Rapidly changing moods are apt to interfere with a clear perception of my goals, especially when I am obligated without much regard for personal needs. This is less true nowadays, but I am reminded by Emily Dickinson’s poem, “I learned — at least — what Home could be — ” how memories can crowd concentration.

I learned — at least — what Home could be — 

How ignorant I had been

Of pretty ways of Covenant — 

How awkward at the Hymn

 

round our new Fireside — but for this — 

This pattern — of the way — 

Whose Memory drowns me, like the Dip

Of a Celestial Sea — 

 

What Mornings in our Garden — guessed — 

What Bees — for us — to hum — 

With only Birds to interrupt 

The Ripple of our Theme — 

 

And Task for Both — When Play be done — 

Your Problem — of the Brain — 

And mine — some foolisher effect — 

A Ruffle — or a Tune — 

 

The Afternoons — together spent — 

And Twilight — in the Lanes — 

Some ministry to poorer lives — 

Seen poorest — thro’ our gains — 

 

And then away to You to pass — 

A new — diviner — Care — 

Till Sunrise take us back to Scene — 

Transmuted — Vivider — 

 

This seems a Home — And Home is not — 

But what that Place could be — 

Afflicts me — as a Setting Sun — 

Where Dawn — knows how to be — 

It’s very disruptive when thoughts and desire for unfinished relationships make us feel dissatisfied with progress in necessary realms at work or elsewhere.

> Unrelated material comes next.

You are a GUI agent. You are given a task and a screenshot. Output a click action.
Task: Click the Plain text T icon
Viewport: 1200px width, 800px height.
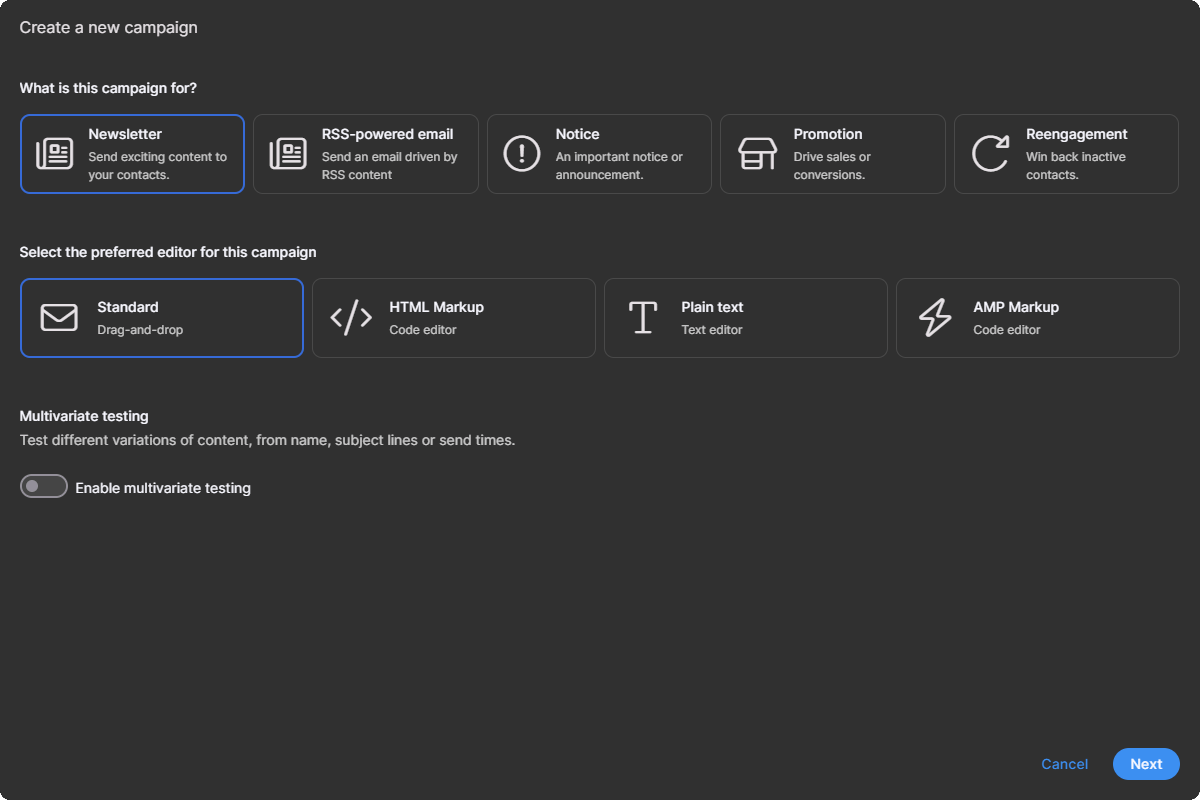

When “Memory drowns me, like the Dip/Of a Celestial Sea — ” all I can do sometimes is give in to thoughts of “Mornings in our Garden — ” of shared experience. 

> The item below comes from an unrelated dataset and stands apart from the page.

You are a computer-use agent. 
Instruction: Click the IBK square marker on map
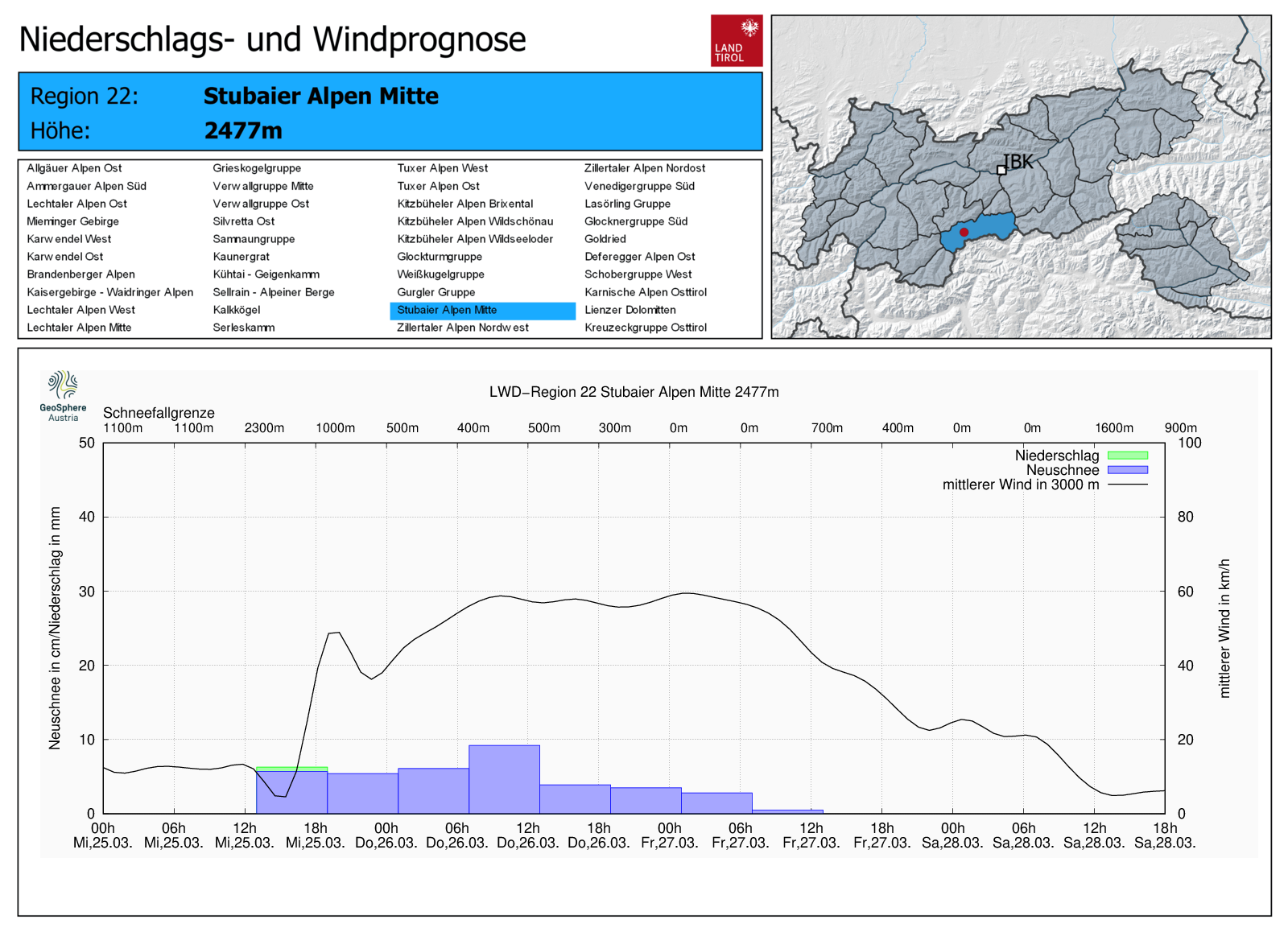[1001, 170]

I recall when no matter how much I accomplished, there was always “The Afternoons — together spent — ” that were lacking.

The fourth stanza compares the more positve side of a beloved’s former influence with my own, the consciousness of which results in tensions playing in everyday life.

The final two stanzas seem to play with the goal of wholeness and whether it can be more than an imaginary condition.

Though this poem doesn’t deal with a latter stage of grief, when activities are satisfying, its intense concentration on what has been gained and now lost, suggests movement within without despair.